Personal information
- Full name: Anunay Narayan Singh
- Born: 3 January 1993 (age 33) Vaishali, Bihar, India
- Batting: Right-handed
- Bowling: Right-arm medium-fast
- Role: Bowler

Domestic team information
- 2018–2022: Bihar
- Only First-class: 1 November 2018 Bihar v Uttarakhand
- List A debut: 19 September 2018 Bihar v Nagaland
- Last List A: 14 October 2018 Bihar v Mumbai

Career statistics
| Competition | FC | LA | T20 |
| Matches | 1 | 8 | 3 |
| Runs scored | 36 | 11 | - |
| Batting average | 18 | 11 | - |
| 100s/50s | 0/0 | 0/0 | 0/0 |
| Top score | 35 | 7 | - |
| Balls bowled | 66 | 306 | 43 |
| Wickets | 1 | 10 | 1 |
| Bowling average | 32.00 | 17.70 | 58.00 |
| 5 wickets in innings | 0 | 0 | 0 |
| 10 wickets in match | 0 | 0 | 0 |
| Best bowling | 1/32 | 3/12 | 1/32 |
| Catches/stumpings | 0/0 | 0/0 | 0/0 |
- Source: ESPNcricinfo, 23 May 2024

= Anunay Singh =

Indian cricketer (born 1993)

Anunay Narayan Singh (born 3 January 1993) is an Indian cricketer who represented Bihar in domestic cricket and Rajasthan Royals in Indian Premier League (IPL). He is a right-handed batter and right-arm medium-fast bowler.

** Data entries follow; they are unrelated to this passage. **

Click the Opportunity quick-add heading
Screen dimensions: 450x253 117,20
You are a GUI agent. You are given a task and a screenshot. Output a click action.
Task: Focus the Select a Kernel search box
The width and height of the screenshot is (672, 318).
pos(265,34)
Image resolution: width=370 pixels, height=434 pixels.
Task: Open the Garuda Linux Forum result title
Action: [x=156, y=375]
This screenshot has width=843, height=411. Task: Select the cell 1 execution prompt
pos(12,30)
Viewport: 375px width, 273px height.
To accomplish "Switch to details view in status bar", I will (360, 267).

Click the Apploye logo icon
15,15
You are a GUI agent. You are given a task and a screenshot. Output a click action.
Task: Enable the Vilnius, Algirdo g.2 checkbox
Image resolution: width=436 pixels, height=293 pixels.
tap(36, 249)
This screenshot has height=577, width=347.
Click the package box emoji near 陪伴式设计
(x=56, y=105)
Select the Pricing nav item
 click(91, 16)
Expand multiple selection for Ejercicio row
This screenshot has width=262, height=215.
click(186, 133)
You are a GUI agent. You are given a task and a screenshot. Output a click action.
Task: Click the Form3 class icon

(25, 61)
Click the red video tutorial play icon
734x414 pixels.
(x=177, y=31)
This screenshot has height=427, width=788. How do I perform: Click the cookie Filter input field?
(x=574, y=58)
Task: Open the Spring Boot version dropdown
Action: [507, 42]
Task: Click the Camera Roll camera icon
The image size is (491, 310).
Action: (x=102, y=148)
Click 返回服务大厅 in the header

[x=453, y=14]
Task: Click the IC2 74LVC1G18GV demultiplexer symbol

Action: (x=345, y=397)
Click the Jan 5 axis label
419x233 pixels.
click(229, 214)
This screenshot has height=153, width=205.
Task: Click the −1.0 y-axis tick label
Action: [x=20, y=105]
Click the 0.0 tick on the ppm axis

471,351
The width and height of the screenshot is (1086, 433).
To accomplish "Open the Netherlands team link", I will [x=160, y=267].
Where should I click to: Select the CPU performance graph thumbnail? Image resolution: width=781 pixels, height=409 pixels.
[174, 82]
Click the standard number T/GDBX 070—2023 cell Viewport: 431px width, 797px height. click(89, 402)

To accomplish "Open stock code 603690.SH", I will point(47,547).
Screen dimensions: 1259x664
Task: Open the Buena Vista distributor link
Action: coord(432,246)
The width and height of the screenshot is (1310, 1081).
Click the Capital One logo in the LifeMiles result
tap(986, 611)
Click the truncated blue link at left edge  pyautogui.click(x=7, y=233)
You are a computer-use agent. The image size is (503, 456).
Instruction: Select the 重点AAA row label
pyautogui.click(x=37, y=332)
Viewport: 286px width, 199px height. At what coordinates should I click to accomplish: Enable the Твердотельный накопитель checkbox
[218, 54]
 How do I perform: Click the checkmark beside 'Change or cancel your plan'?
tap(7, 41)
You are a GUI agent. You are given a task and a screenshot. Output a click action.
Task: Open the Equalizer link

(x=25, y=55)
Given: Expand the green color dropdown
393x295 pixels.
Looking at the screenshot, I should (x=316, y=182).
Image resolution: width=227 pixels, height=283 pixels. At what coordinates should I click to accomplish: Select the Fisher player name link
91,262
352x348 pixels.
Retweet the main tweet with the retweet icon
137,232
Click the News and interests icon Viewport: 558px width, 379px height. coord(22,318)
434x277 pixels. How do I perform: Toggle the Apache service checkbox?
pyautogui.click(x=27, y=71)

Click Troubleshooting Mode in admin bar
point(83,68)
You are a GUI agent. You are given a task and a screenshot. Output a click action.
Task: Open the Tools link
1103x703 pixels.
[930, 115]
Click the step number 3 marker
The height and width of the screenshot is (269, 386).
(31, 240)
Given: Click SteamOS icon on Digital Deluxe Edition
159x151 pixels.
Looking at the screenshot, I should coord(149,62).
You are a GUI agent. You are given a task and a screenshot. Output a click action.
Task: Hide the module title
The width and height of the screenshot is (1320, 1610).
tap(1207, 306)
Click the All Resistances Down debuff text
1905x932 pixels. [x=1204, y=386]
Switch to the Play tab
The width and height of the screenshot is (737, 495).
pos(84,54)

He made his List A debut for Bihar in the 2018–19 Vijay Hazare Trophy on 19 September 2018. He made his first-class debut for Bihar in the 2018–19 Ranji Trophy on 1 November 2018. He made his Twenty20 debut on 9 November 2021, for Bihar in the 2021–22 Syed Mushtaq Ali Trophy.

In February 2022, he was bought by the Rajasthan Royals in the auction for the 2022 Indian Premier League tournament.